▶ **Task instructions**: Copy out all of the records below, requests included, leaving out the pictures. Multiply each coordinate in the answers by 0.8 and round to a whole number, with halves rounded up; leave the numbers in the requests unchanged.

▶ **Dataset content**:
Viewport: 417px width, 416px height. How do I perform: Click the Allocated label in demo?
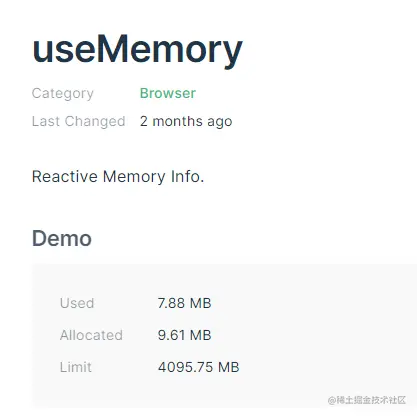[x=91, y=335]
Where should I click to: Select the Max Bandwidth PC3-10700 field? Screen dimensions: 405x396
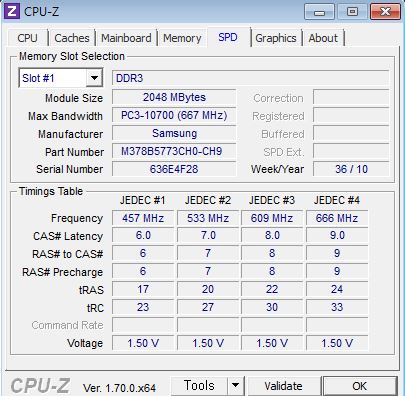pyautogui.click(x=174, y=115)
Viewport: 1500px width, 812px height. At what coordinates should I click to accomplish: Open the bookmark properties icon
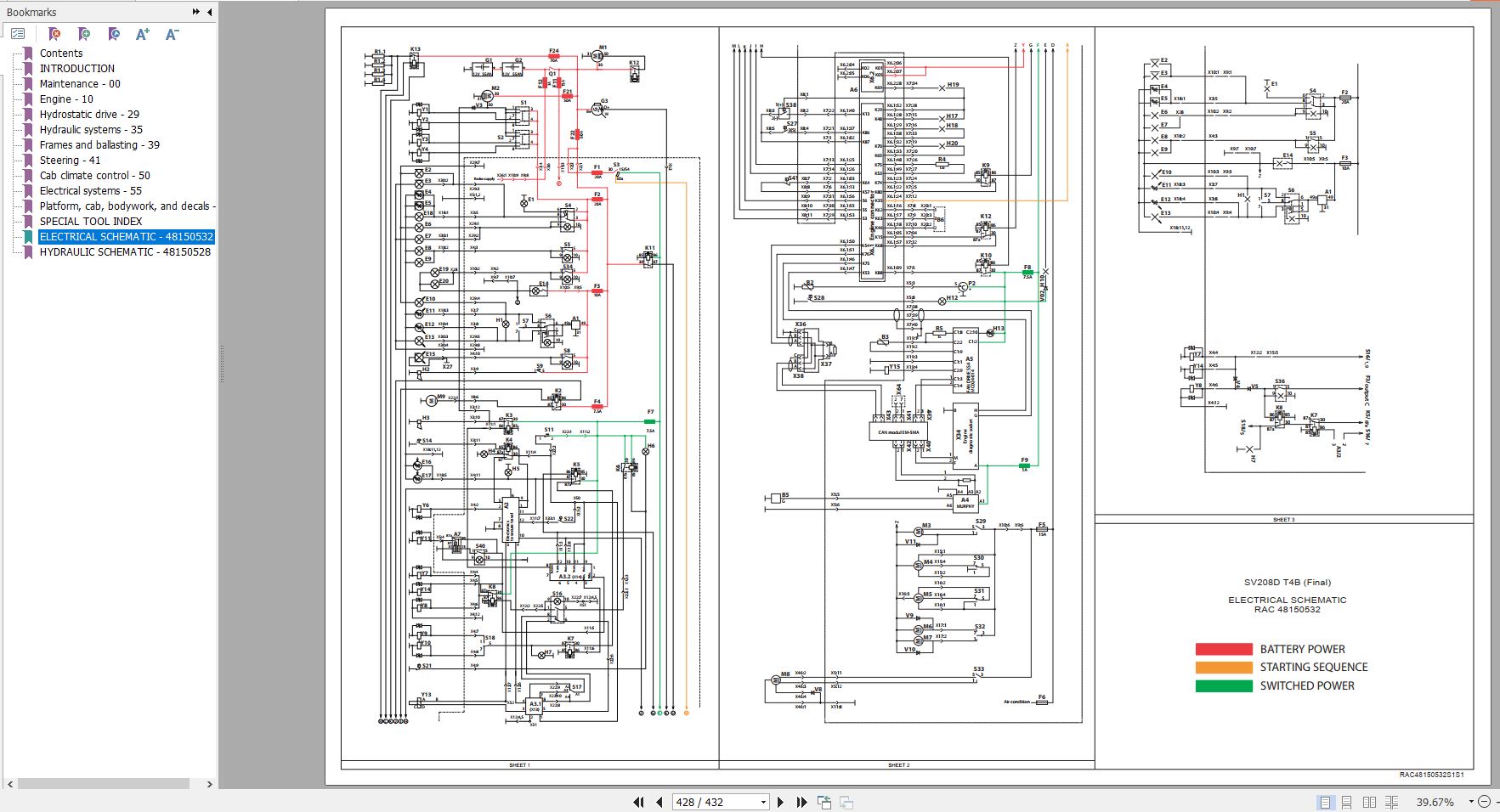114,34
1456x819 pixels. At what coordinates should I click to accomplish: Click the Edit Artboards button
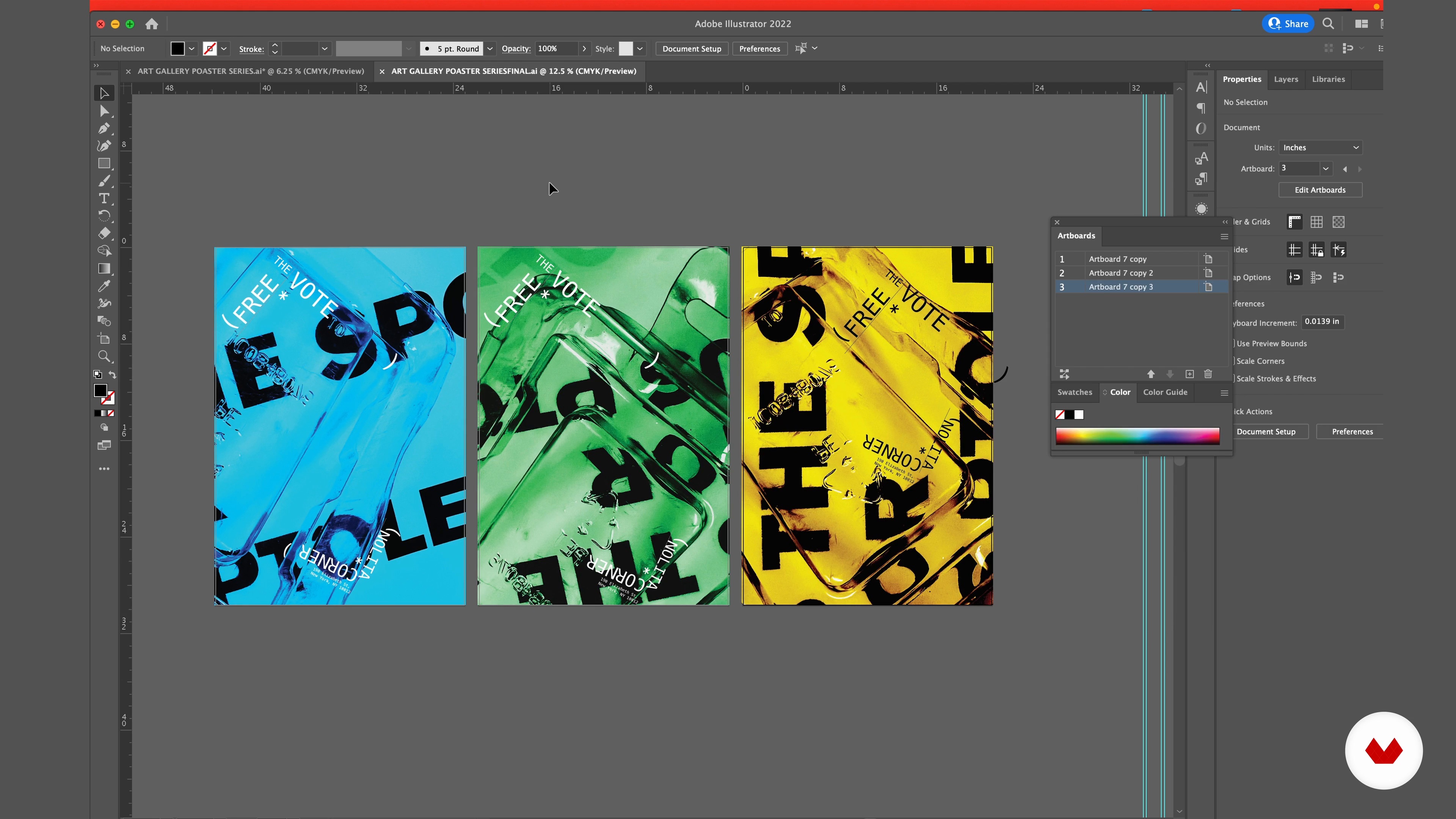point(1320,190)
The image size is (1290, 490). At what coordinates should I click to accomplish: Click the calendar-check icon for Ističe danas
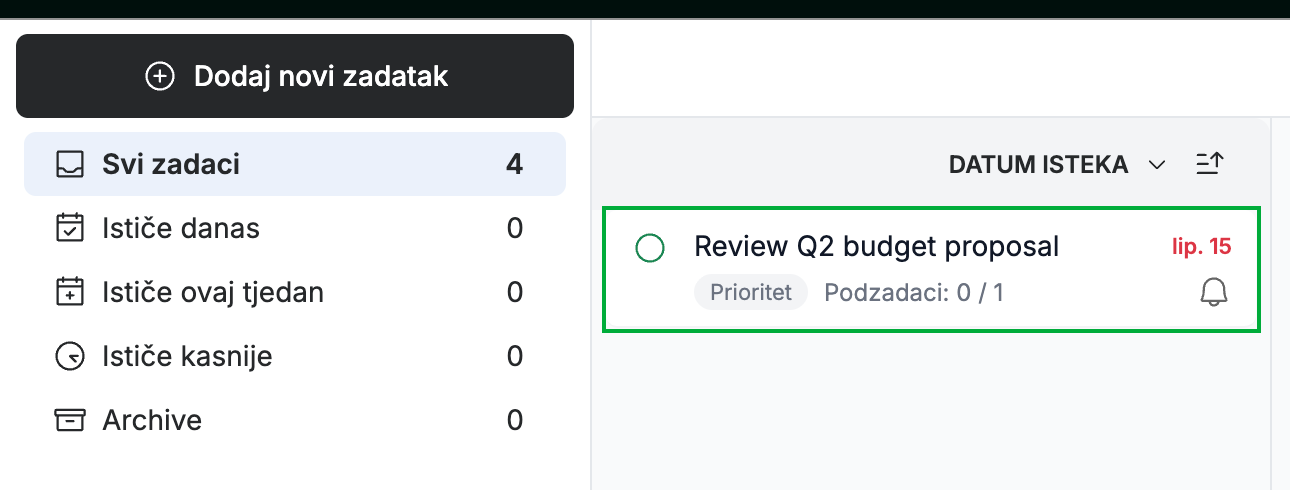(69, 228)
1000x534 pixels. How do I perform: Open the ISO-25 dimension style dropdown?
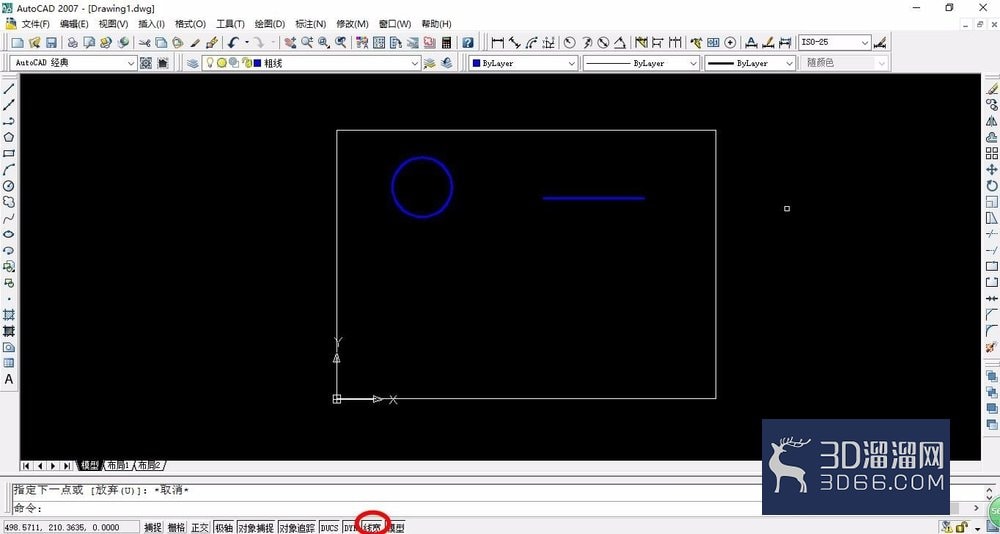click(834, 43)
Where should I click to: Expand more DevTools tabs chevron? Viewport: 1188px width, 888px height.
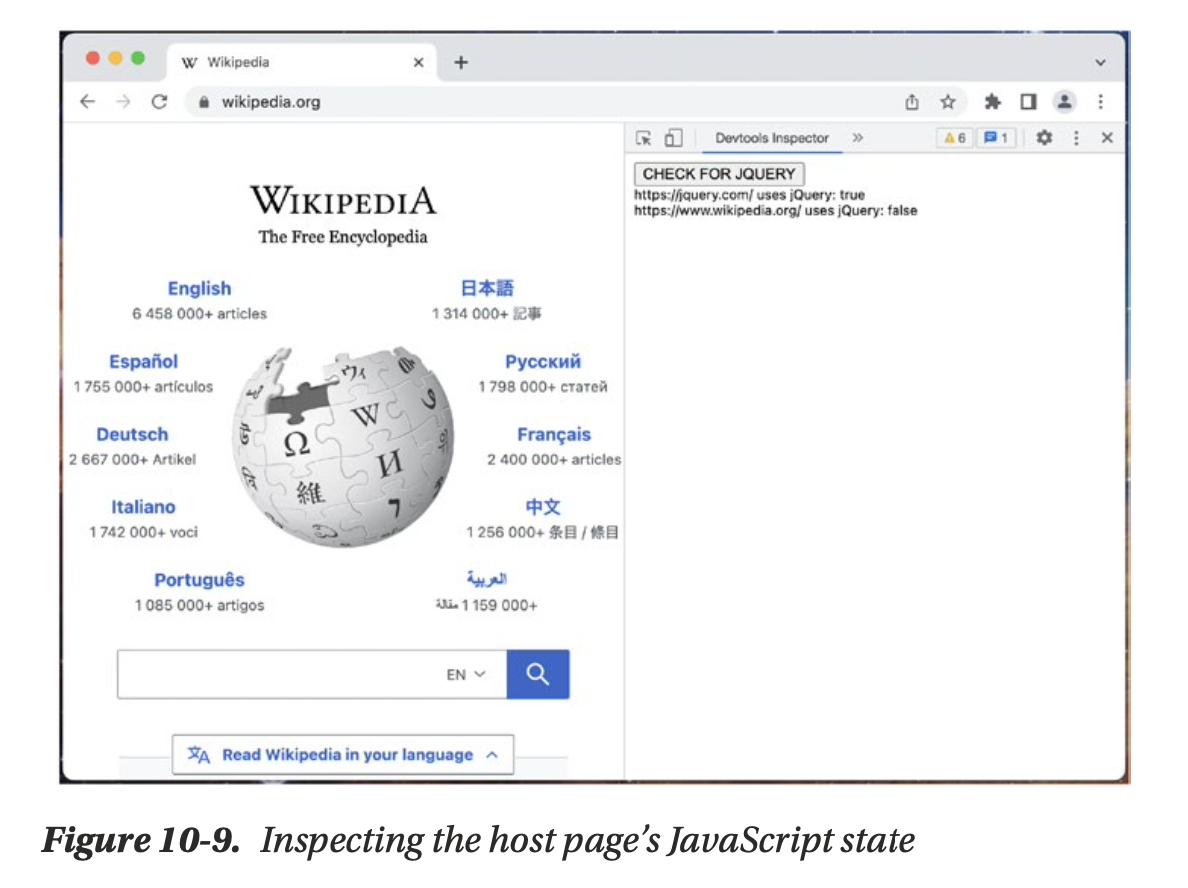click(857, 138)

▶ **Response**:
Viewport: 417px width, 416px height. How do I perform: Click the Allocated label in demo?
[x=73, y=268]
Where should I click to: Select the Max Bandwidth PC3-10700 field? Screen dimensions: 405x396
pyautogui.click(x=139, y=92)
Viewport: 1500px width, 812px height. At what coordinates should I click to accomplish: Open the bookmark properties icon
91,27
1456x819 pixels. At what coordinates should I click to accomplish: Click the Edit Artboards button
point(1056,152)
The image size is (1290, 490). At what coordinates should I click to accomplish: Click the calendar-check icon for Ističe danas
(55, 182)
1000x534 pixels. How do I perform: Open the ISO-25 dimension style dropdown?
click(667, 34)
Where should I click to: Expand more DevTools tabs chevron? Viewport: 1188px width, 888px height.
click(686, 110)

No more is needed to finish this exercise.